In his essay on poetry and distraction, Bevis draws our attention to an artwork by R. B. Kitaj. Bevis, focusing on distraction, thinks about the distraction of the lovers in the frame; how their clasped attention to one another is pulled backwards towards an imagined door that has just opened behind them, revealing, perhaps, a threat, or at the very least an unwelcome breach of their solitude.
I follow my own distraction. My gaze is drawn beyond the lovers, towards the background, where the crisp outlines of a coat hanger and light fixture, both empty, can be seen. Even the sturdy, rectangular pose of the window and the black, anonymous hulk of furniture before it seem pointedly fixed alongside the couple's pastel smudge; their hurried, turned, distracted faces.

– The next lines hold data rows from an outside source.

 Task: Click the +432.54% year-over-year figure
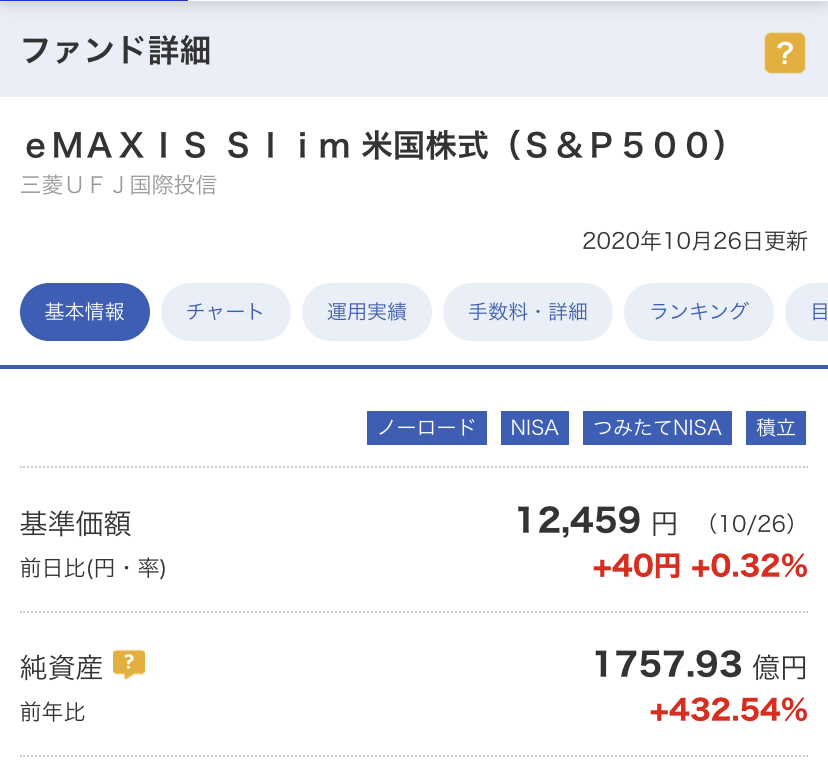[x=728, y=711]

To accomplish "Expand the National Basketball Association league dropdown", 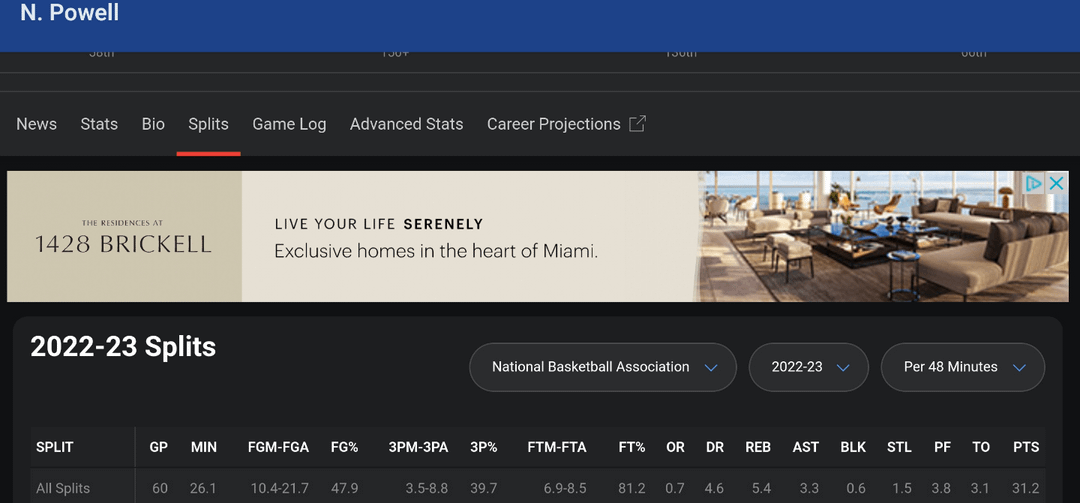I will 603,367.
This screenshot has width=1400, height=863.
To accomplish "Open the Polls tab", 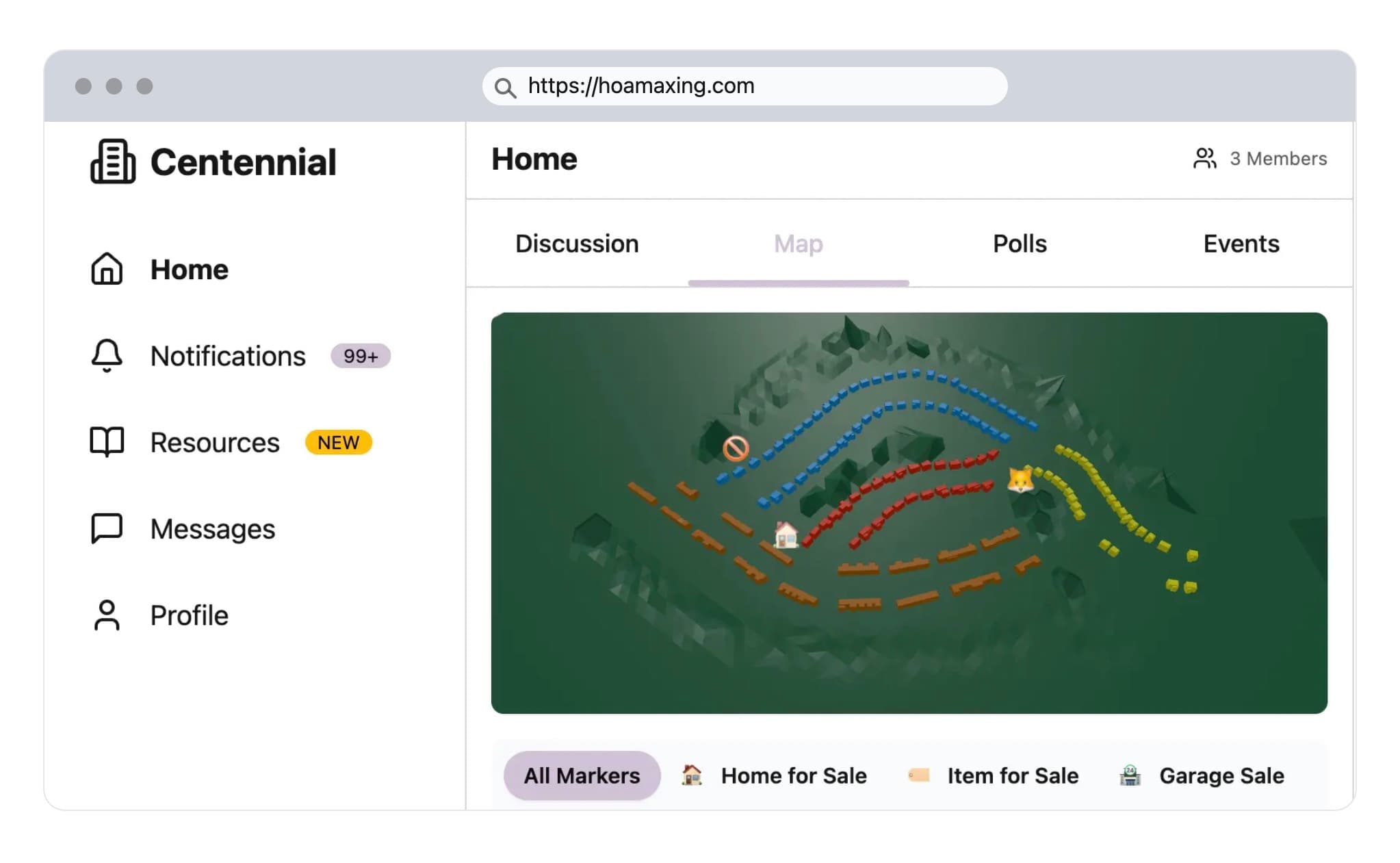I will coord(1019,244).
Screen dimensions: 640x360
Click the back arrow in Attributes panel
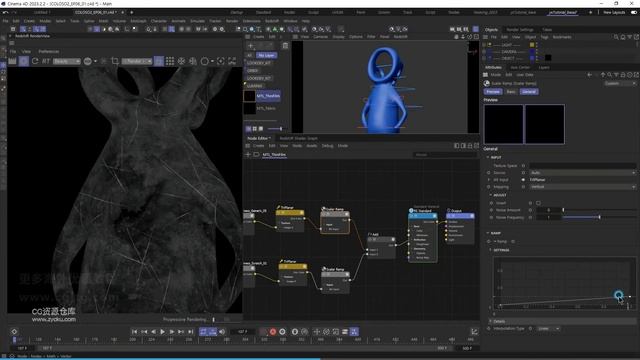coord(589,75)
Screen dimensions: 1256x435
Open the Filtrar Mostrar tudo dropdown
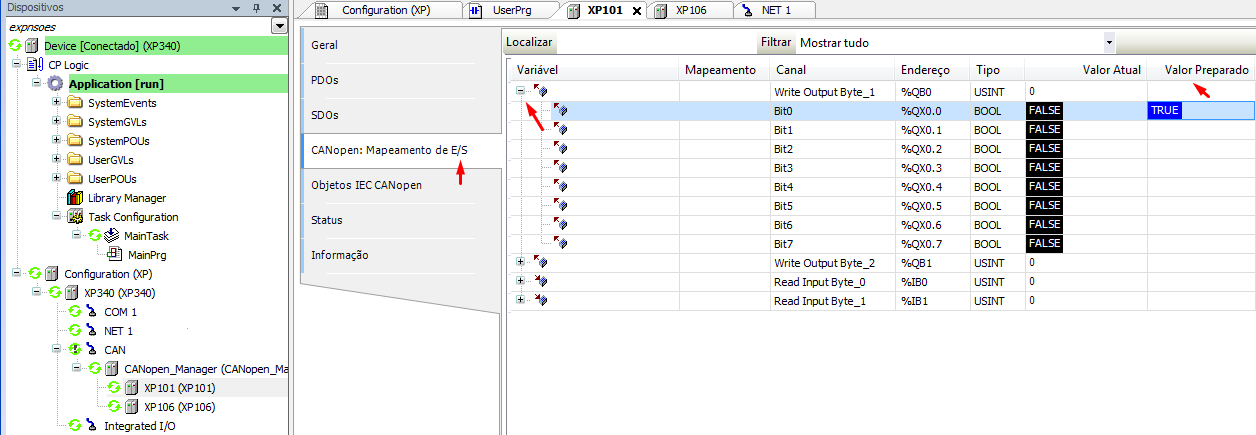(1109, 43)
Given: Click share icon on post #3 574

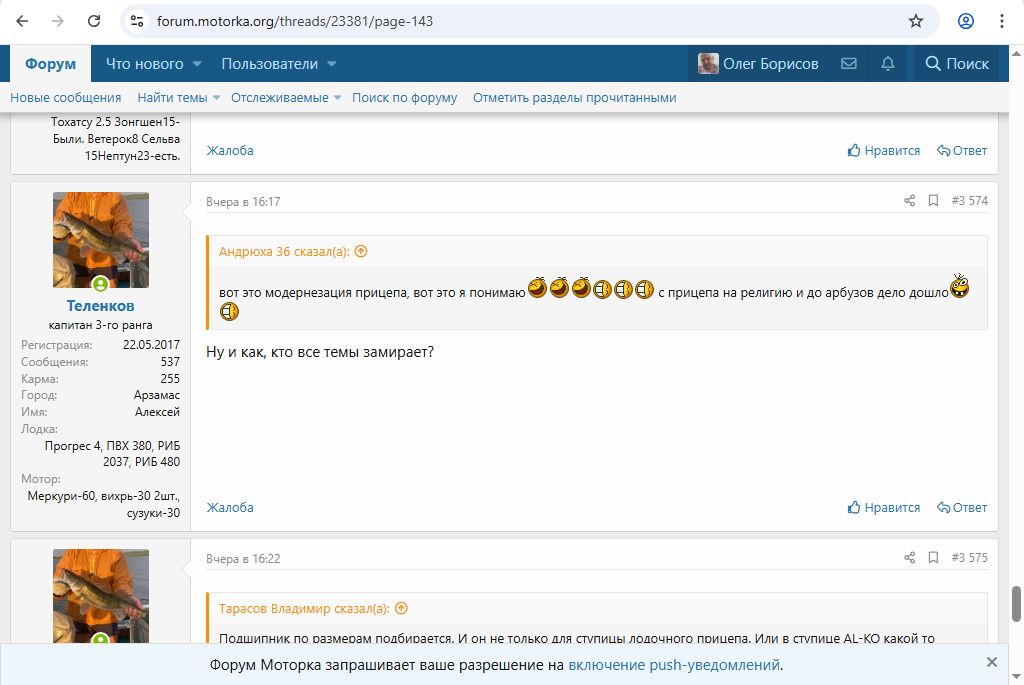Looking at the screenshot, I should click(909, 201).
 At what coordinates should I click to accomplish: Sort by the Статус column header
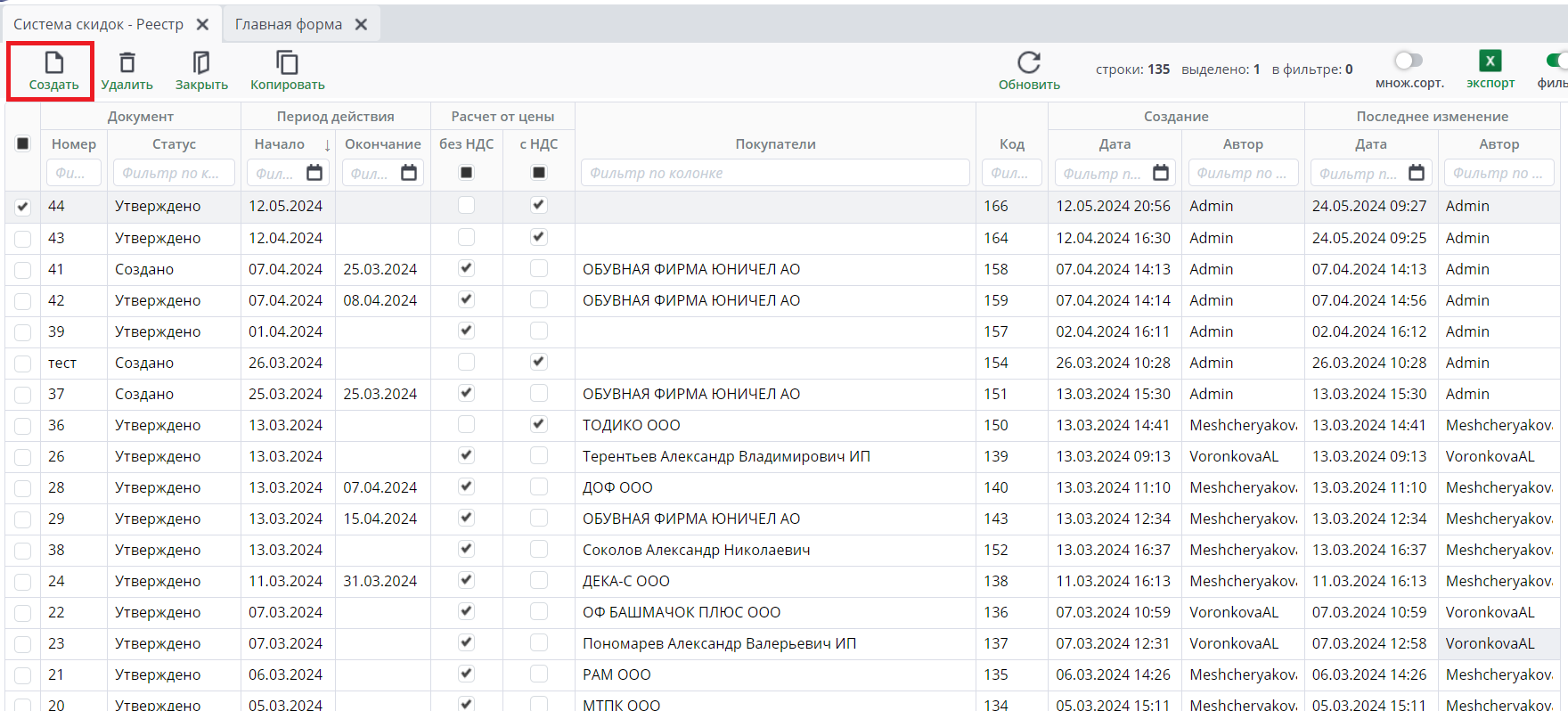click(x=174, y=144)
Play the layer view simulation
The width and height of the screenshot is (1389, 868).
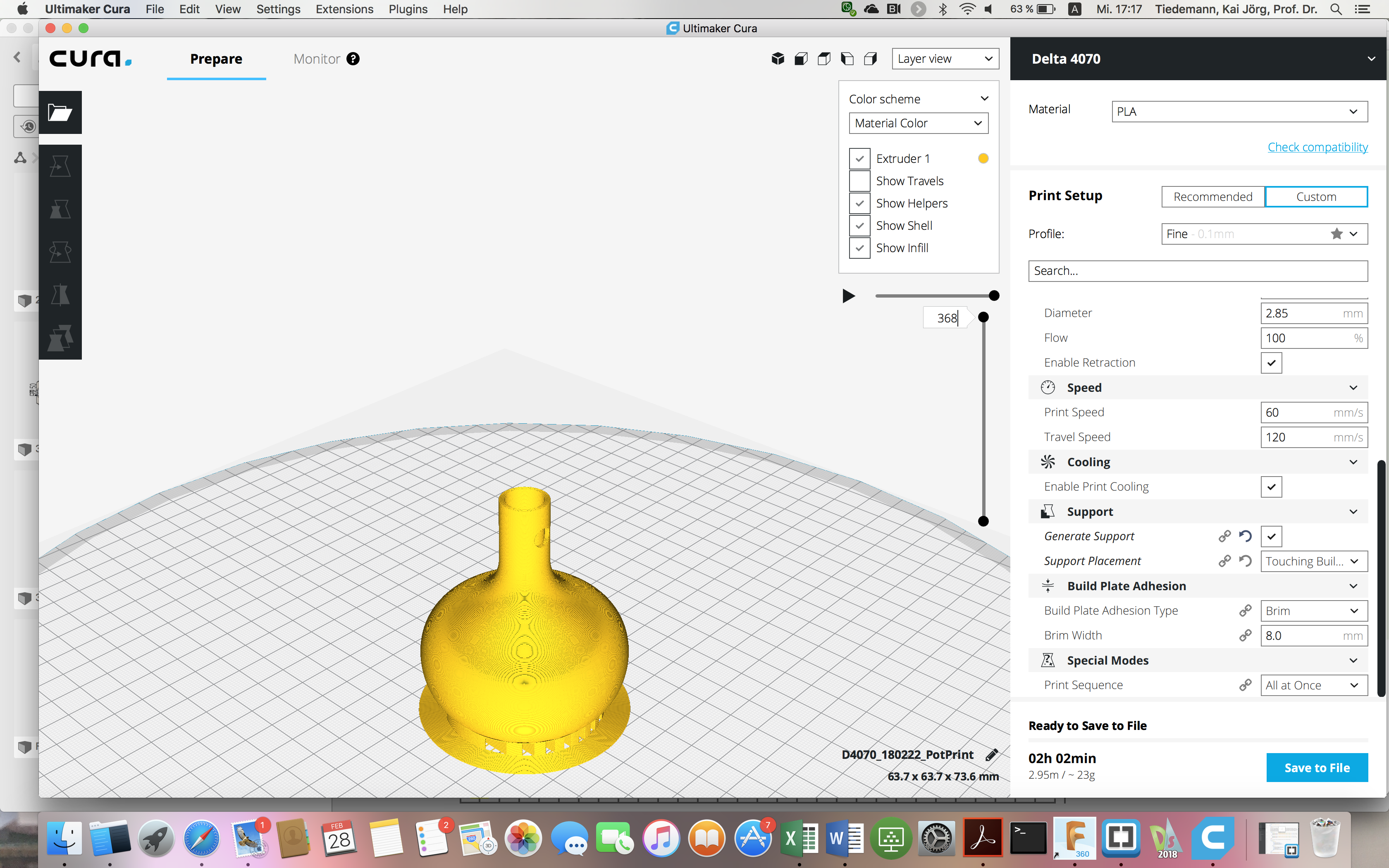tap(848, 296)
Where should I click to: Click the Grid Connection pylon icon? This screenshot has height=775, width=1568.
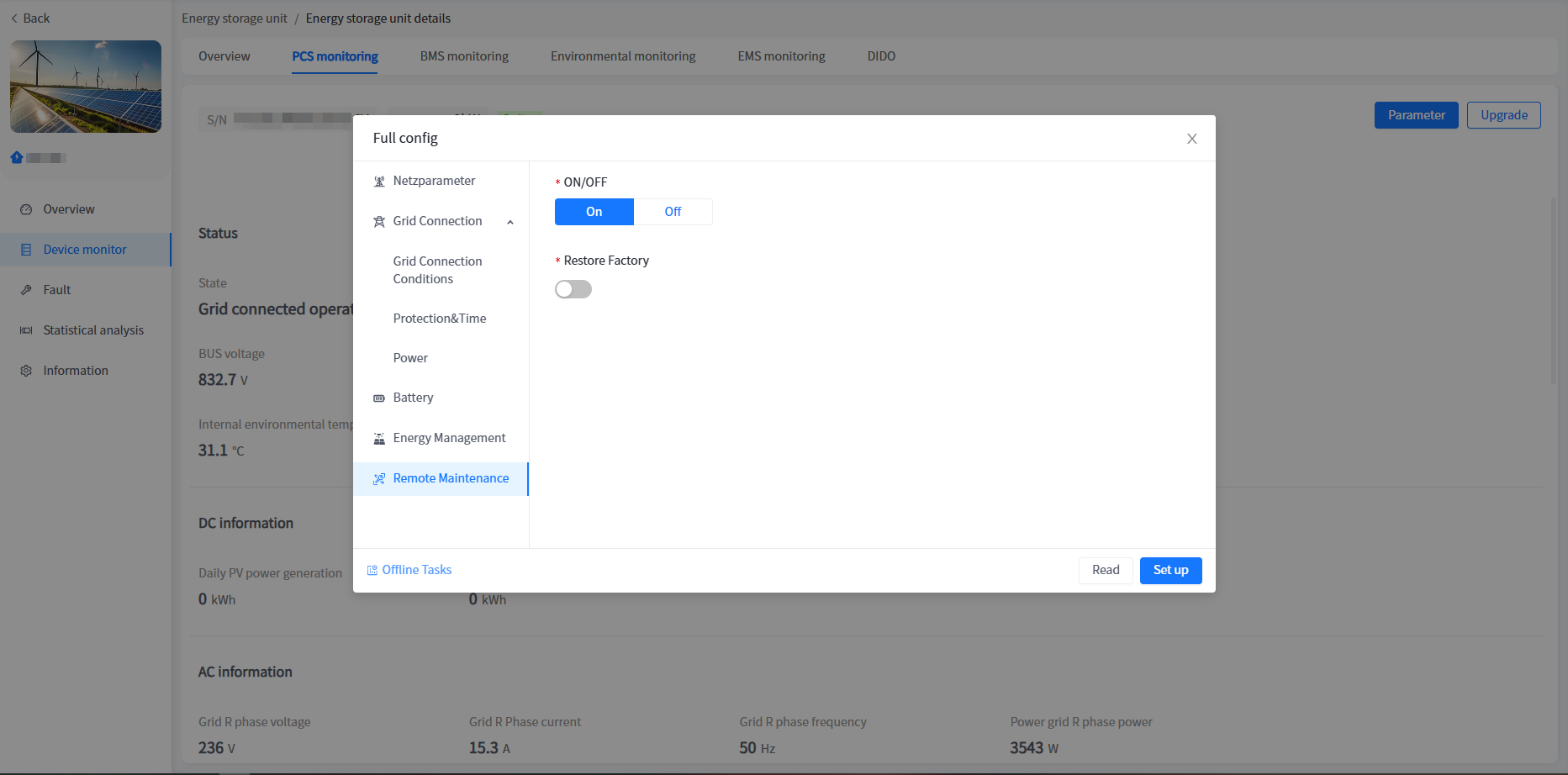click(x=379, y=222)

I am less concerned with them and their story - Who are they and how strong is the bond between them? Have they been caught in the act of something? What might happen to them now? - than I am with the room they have found themselves in, its pinched dimensions, its lurid red walls. Who placed the coat hanger there? Who hammered in the nail it hangs from? Why is there no light bulb? What might exist in the half-white static of the outdoors beyond the window and why can't we see it?
The only aspect of the figures I find as interesting as the forms hemming them in is the woman's ghostly tendril of a hand, crabbing its way around her partner's shoulder. If I was the one walking in, breaking their privacy, that hand might be the first thing I saw, before I turned to leave.